Now, once again the voices of seasoned intelligence professionals are being muted, in favor of a closed group of officials with huge incentive to cover up their failure to keep America safe and their playing fast and loose with the Fourth Amendment.
. . .
“Hiding the worst: In December 2001, Senator Saxby Chambliss, chair of a House Subcommittee on Homeland Security announced a preliminary investigation into 9/11. At a SIGINT Leadership Team meeting in February 2002, SIGINT chief Maureen Baginski directed me to lead a NSA Statement-for-the-Record effort for a closed-door hearing scheduled by Sen. Chambliss for early March to discuss what NSA knew about the 9/11 hijackers and their plotting before 9/11.
“As indicated above, the highly embarrassing answer was that NSA knew a great deal, but had not shared what it knew outside of NSA.
“After a couple of weeks Baginski rejected my draft team Statement for the Record report and removed me from the task. When I asked her why, she said there was a ‘data integrity problem’ (not further explained) with my draft Statement for the Record. I had come upon additional damaging revelations. For example, NSA had the content of telephone calls between AA-77 hijacker Khalid al-Mihdhar in San Diego, CA, and the known al-Qaeda safe house switchboard in Yemen well before 9/11, and had not disseminated that information beyond NSA.
“In short, when confronted with the prospect of fessing up, NSA chose instead to obstruct the 9/11 congressional investigation, play dumb, and keep the truth buried, including the fact that it knew about all inbound and outbound calls to the safe house switchboard in Yemen. NSA’s senior leaders took me off the task because they realized – belatedly, for some reason – that I would not take part in covering up the truth about how much NSA knew but did not share.
“When the 9/11 Commission hearings began, Director Hayden chortled at executive staff meetings over the fact that the FBI and CIA were feeling the heat for not having prevented 9/11. This was particularly difficult for me to sit through, for I was aware that NSA had been able to cover up its own culpability by keeping investigators, committees, and commissions away from the truth.”
. . .
It should now be clear, for those who can handle the truth, that the problems at NSA run deep – in terms of effectiveness, integrity and respect for the Constitution.

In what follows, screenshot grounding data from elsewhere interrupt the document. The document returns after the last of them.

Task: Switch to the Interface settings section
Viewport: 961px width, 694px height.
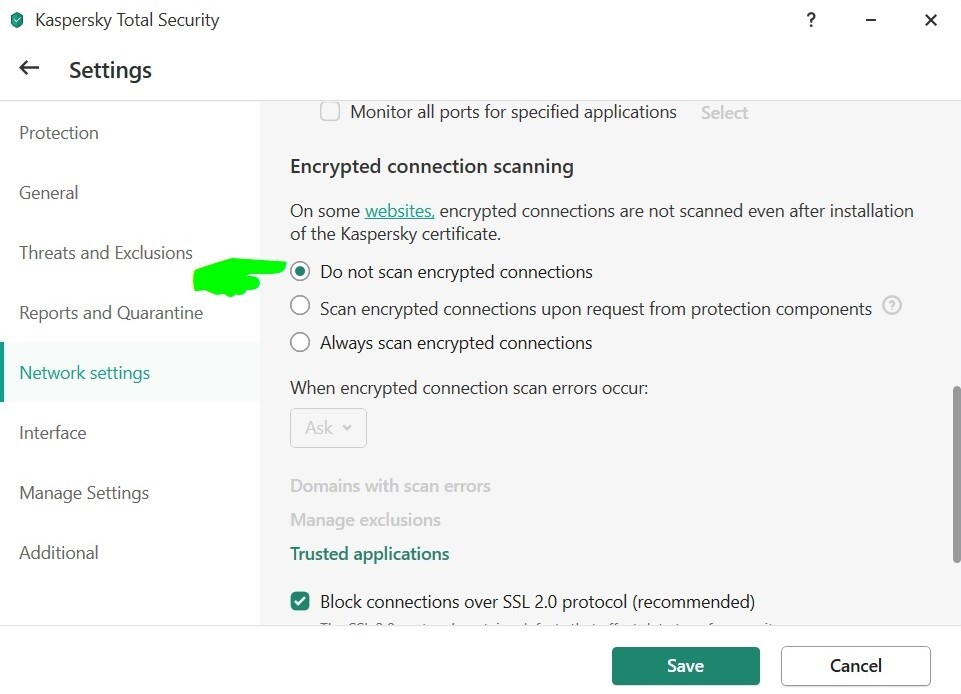Action: tap(53, 433)
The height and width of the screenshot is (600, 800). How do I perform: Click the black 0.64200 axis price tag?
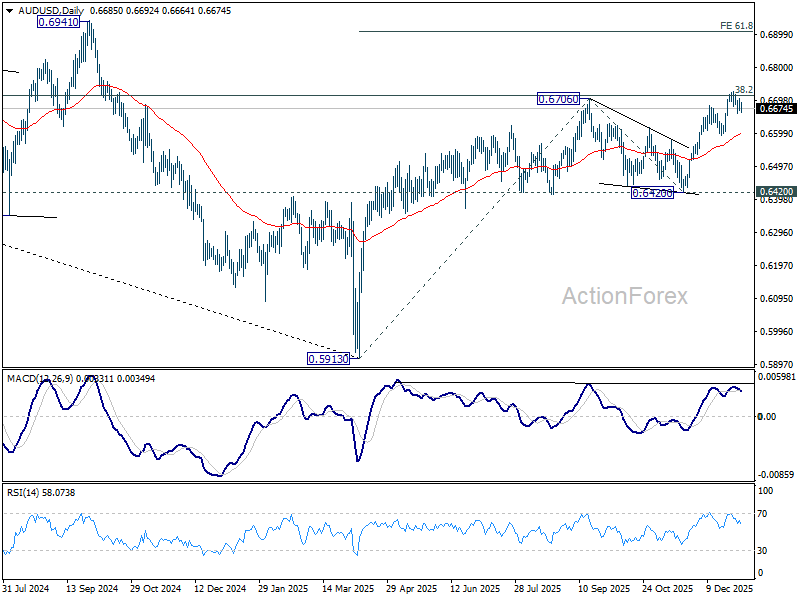click(x=777, y=191)
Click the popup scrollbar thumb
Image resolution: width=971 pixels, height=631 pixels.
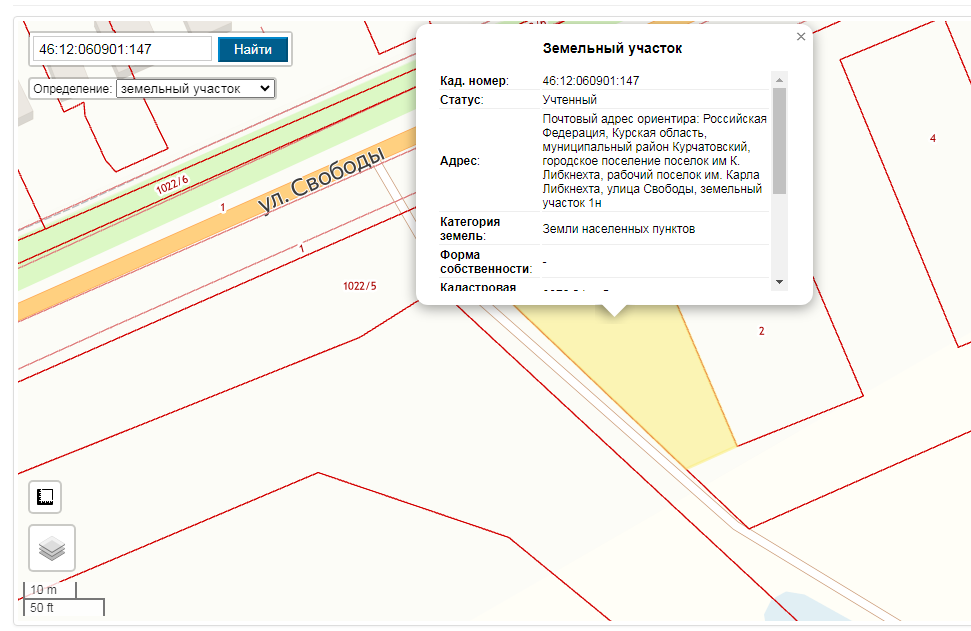point(779,141)
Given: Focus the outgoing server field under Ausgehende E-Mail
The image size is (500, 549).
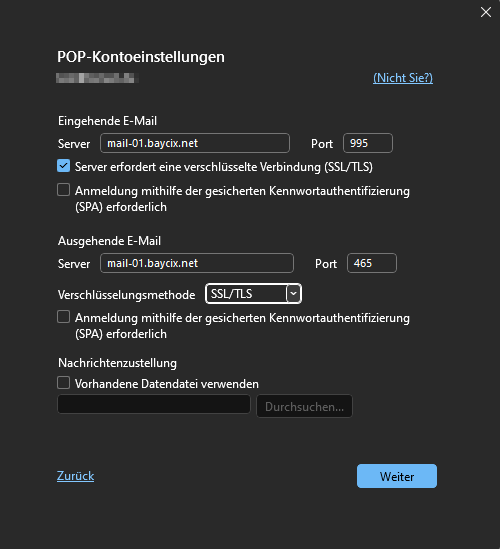Looking at the screenshot, I should point(197,263).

By withholding information and exploiting secrecy, NSA’s leaders past and present have pulled off an unparalleled coup in concealing the sad reality that NSA could have prevented 9/11 and didn’t. And Schadenfreude chortling by leaders at the top regarding the demonstrated bureaucratic advantages and success of such dishonesty has a tendency to be heard down through the ranks, corrupting even dedicated workers.
There's more at the link.
I urge you to read the full document. It's profoundly important. I'm aware that VIPS is a controversial organization, regarded by some as being more of a political pressure group than what its title would suggest: but that's besides the point right now. If the allegations contained in this open letter to the President are correct, the entire nation - including our entire legislative branch - has been hornswoggled by the bureaucrats of the NSA. That needs to be investigated, the truth uncovered, and action taken to ensure that the guilty are punished and their misdeeds undone.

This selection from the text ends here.